§ Set exercise
Reproduce the following lines exactly, from the first to the last.

[BEGIN Material for this task]

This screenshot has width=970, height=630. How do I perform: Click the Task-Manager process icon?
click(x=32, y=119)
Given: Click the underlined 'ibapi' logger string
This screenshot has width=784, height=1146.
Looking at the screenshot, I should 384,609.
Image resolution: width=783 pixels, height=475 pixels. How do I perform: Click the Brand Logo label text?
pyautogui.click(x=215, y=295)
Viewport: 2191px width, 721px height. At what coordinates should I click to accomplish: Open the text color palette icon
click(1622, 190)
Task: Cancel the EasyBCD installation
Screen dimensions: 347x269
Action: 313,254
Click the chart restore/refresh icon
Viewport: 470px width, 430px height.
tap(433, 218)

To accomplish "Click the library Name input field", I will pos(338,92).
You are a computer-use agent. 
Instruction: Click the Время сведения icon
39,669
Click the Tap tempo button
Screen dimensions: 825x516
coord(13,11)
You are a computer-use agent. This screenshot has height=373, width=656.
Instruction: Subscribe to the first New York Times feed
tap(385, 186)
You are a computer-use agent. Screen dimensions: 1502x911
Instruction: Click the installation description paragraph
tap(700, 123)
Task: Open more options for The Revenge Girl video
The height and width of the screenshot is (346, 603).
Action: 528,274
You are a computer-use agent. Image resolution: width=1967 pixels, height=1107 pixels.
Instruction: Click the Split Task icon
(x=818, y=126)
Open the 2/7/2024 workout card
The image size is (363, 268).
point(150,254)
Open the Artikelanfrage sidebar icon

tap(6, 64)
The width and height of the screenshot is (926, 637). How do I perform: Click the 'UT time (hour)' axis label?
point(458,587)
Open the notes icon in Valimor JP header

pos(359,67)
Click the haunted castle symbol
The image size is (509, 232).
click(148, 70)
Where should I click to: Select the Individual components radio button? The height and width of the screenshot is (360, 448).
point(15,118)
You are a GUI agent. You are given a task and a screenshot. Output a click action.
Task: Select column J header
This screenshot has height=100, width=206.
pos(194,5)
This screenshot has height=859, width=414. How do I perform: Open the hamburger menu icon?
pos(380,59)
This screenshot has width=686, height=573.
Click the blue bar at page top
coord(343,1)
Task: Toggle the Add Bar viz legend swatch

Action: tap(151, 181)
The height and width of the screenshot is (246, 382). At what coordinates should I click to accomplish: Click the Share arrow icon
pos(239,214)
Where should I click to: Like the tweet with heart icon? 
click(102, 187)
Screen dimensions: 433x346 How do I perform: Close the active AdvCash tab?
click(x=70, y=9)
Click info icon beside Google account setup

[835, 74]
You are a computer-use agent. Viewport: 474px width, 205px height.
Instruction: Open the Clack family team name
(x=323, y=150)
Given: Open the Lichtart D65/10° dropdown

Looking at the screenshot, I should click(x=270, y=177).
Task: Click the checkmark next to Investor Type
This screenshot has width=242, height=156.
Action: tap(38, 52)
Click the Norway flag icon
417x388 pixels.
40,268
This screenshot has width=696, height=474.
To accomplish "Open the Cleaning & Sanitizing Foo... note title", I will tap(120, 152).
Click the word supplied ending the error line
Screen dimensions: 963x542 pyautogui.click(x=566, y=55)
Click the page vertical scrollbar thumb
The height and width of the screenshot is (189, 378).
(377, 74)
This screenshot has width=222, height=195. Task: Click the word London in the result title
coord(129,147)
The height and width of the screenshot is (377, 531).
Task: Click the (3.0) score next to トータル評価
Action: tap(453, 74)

[END Material for this task]

§ The reply
This screenshot has width=970, height=630. How do I perform: Click the Task-Manager process icon?
click(x=32, y=119)
Given: Click the underlined 'ibapi' logger string
This screenshot has width=784, height=1146.
Looking at the screenshot, I should 384,609.
Image resolution: width=783 pixels, height=475 pixels. How do I perform: Click the Brand Logo label text?
pyautogui.click(x=215, y=295)
Viewport: 2191px width, 721px height. At what coordinates should I click to accomplish: Open the text color palette icon
click(1622, 190)
Task: Cancel the EasyBCD installation
Screen dimensions: 347x269
Action: 313,254
Click the chart restore/refresh icon
Viewport: 470px width, 430px height.
tap(433, 218)

To accomplish "Click the library Name input field", I will pos(338,92).
You are a computer-use agent. 
Instruction: Click the Время сведения icon
39,669
Click the Tap tempo button
Screen dimensions: 825x516
coord(13,11)
You are a computer-use agent. This screenshot has height=373, width=656.
Instruction: Subscribe to the first New York Times feed
tap(385, 186)
You are a computer-use agent. Screen dimensions: 1502x911
Instruction: Click the installation description paragraph
tap(700, 123)
Task: Open more options for The Revenge Girl video
The height and width of the screenshot is (346, 603).
Action: 528,274
You are a computer-use agent. Image resolution: width=1967 pixels, height=1107 pixels.
Instruction: Click the Split Task icon
(x=818, y=126)
Open the 2/7/2024 workout card
The image size is (363, 268).
point(150,254)
Open the Artikelanfrage sidebar icon

tap(6, 64)
The width and height of the screenshot is (926, 637). How do I perform: Click the 'UT time (hour)' axis label?
point(458,587)
Open the notes icon in Valimor JP header

pos(359,67)
Click the haunted castle symbol
The image size is (509, 232).
click(148, 70)
Where should I click to: Select the Individual components radio button? The height and width of the screenshot is (360, 448).
point(15,118)
You are a GUI agent. You are given a task and a screenshot. Output a click action.
Task: Select column J header
This screenshot has height=100, width=206.
pos(194,5)
This screenshot has height=859, width=414. How do I perform: Open the hamburger menu icon?
pos(380,59)
This screenshot has width=686, height=573.
Click the blue bar at page top
coord(343,1)
Task: Toggle the Add Bar viz legend swatch

Action: tap(151, 181)
The height and width of the screenshot is (246, 382). At what coordinates should I click to accomplish: Click the Share arrow icon
pos(239,214)
Where should I click to: Like the tweet with heart icon? 
click(102, 187)
Screen dimensions: 433x346 How do I perform: Close the active AdvCash tab?
click(x=70, y=9)
Click info icon beside Google account setup

[835, 74]
You are a computer-use agent. Viewport: 474px width, 205px height.
Instruction: Open the Clack family team name
(x=323, y=150)
Given: Open the Lichtart D65/10° dropdown

Looking at the screenshot, I should click(x=270, y=177).
Task: Click the checkmark next to Investor Type
This screenshot has width=242, height=156.
Action: tap(38, 52)
Click the Norway flag icon
417x388 pixels.
40,268
This screenshot has width=696, height=474.
To accomplish "Open the Cleaning & Sanitizing Foo... note title", I will tap(120, 152).
Click the word supplied ending the error line
Screen dimensions: 963x542 pyautogui.click(x=566, y=55)
Click the page vertical scrollbar thumb
The height and width of the screenshot is (189, 378).
(377, 74)
This screenshot has width=222, height=195. Task: Click the word London in the result title
coord(129,147)
The height and width of the screenshot is (377, 531).
Task: Click the (3.0) score next to トータル評価
Action: tap(453, 74)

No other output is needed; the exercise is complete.